***** Supplied material

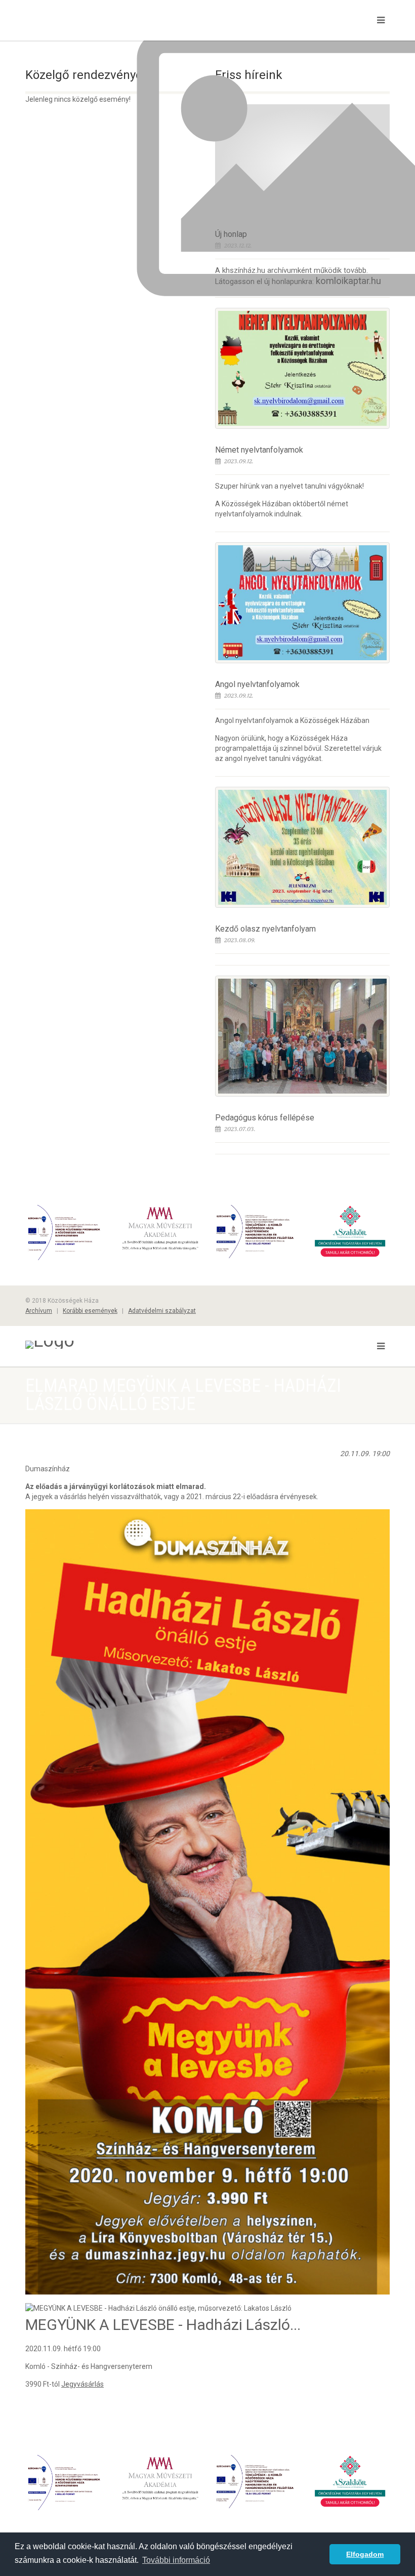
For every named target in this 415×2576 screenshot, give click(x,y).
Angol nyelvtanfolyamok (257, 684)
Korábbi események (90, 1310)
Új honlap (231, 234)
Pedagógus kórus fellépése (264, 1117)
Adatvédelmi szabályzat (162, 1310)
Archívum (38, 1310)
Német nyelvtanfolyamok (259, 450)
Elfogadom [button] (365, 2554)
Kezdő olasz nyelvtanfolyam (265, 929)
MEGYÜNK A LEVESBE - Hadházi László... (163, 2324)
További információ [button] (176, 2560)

**********

| What the exercise asks |
Copy out the lines from the line containing "Német nyelvtanfolyamok (259, 450)" to the end of the listing above, without alteration.

| Answer to this exercise |
Német nyelvtanfolyamok (259, 450)
Elfogadom [button] (365, 2554)
Kezdő olasz nyelvtanfolyam (265, 929)
MEGYÜNK A LEVESBE - Hadházi László... (163, 2324)
További információ [button] (176, 2560)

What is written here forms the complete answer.